Friday, February 13, 2015

Idlewild: idle no longer

So, after a five-year hiatus (during which Roddy Woomble has metamorphosed into a fully fledged folkie), Idlewild are back with a new album, Everything Ever Written. Drowned In Sound's Matthew Slaughter has hailed it as "a genre-traversing, surprising, melodic, poetic, anthemic record with heart, smarts and soul [that] certainly lays to rest any ideas of a band lost to complacency or confusion". Fine words indeed, though his review hasn't convinced me it's worth an investment - not least because any album featuring a track that "could be best described as luxuriant, near-Yacht rock" is, in my book, a criminal offence. Other than 'Left Like Roses', the touchstone appears to be Wilco, a band I've never really warmed to despite quite enjoying the Jim O'Rourke-enhanced A Ghost Is Born.

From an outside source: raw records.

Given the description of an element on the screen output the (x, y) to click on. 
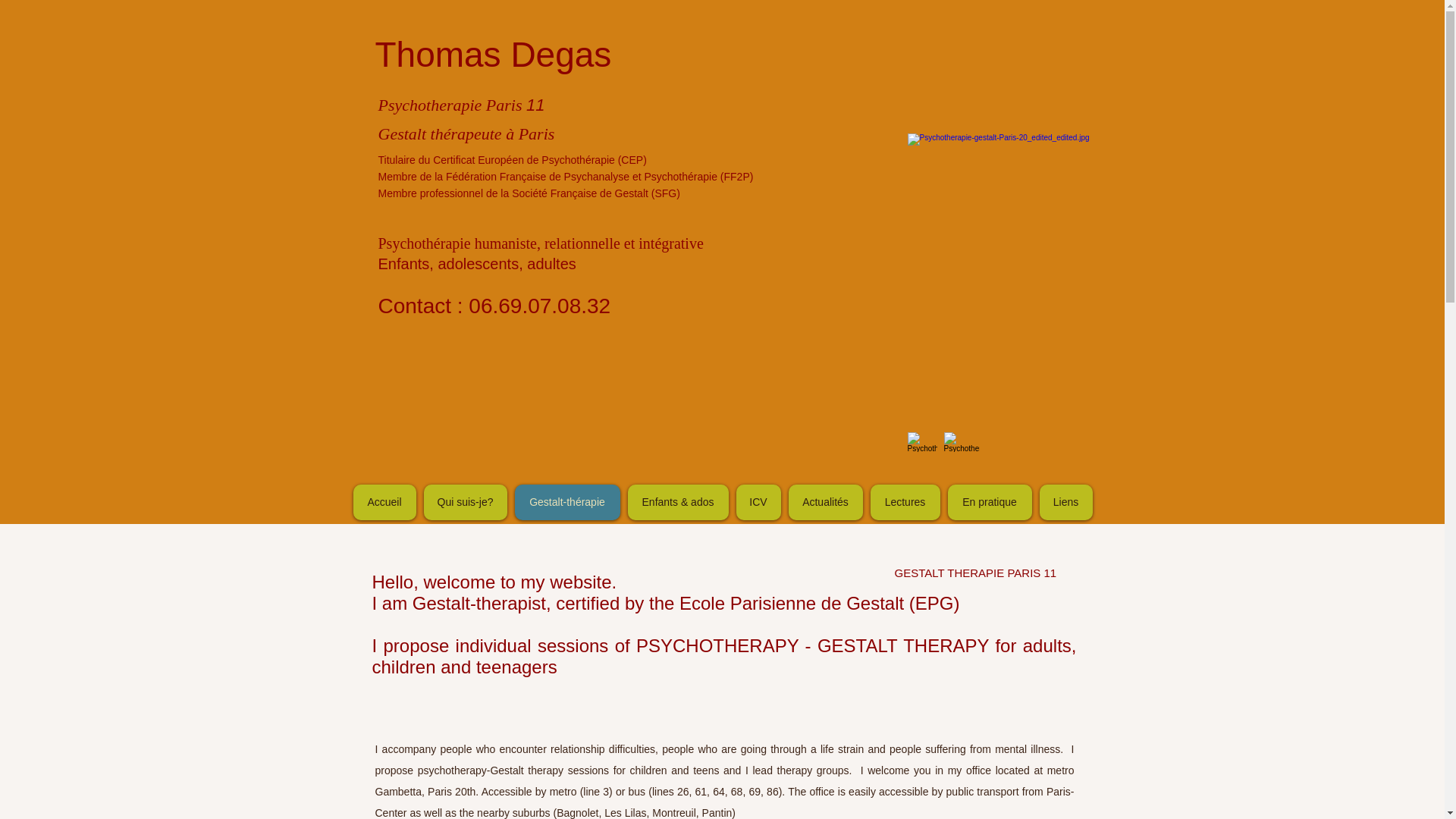
Liens (1065, 502)
Qui suis-je? (464, 502)
Gestalt therapis Paris (960, 442)
 Thomas Degas (488, 54)
ICV (757, 502)
Lectures (905, 502)
GESTALT THERAPIE PARIS 11 (976, 573)
Gestalt therapute Paris (921, 442)
Accueil (384, 502)
En pratique (989, 502)
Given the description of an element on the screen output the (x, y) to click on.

While I found myself nodding off to tracks on Idlewild's last two albums, I'm also not one of those fans who yearns for a return to the days of Captain and Hope Is Important. The review has prompted me to dig out both 100 Broken Windows and The Remote Part, and on reflection it's with some certainty that I can declare the former to be my favourite Idlewild album - the sweet spot when "the Fugazi-fuelled fire of their youths" met the melodic songwriting chops and ragged anthemicism of early- to mid-period REM. As good as The Remote Part undoubtedly is, for me the balance has already tipped too far in favour of restraint and maturity.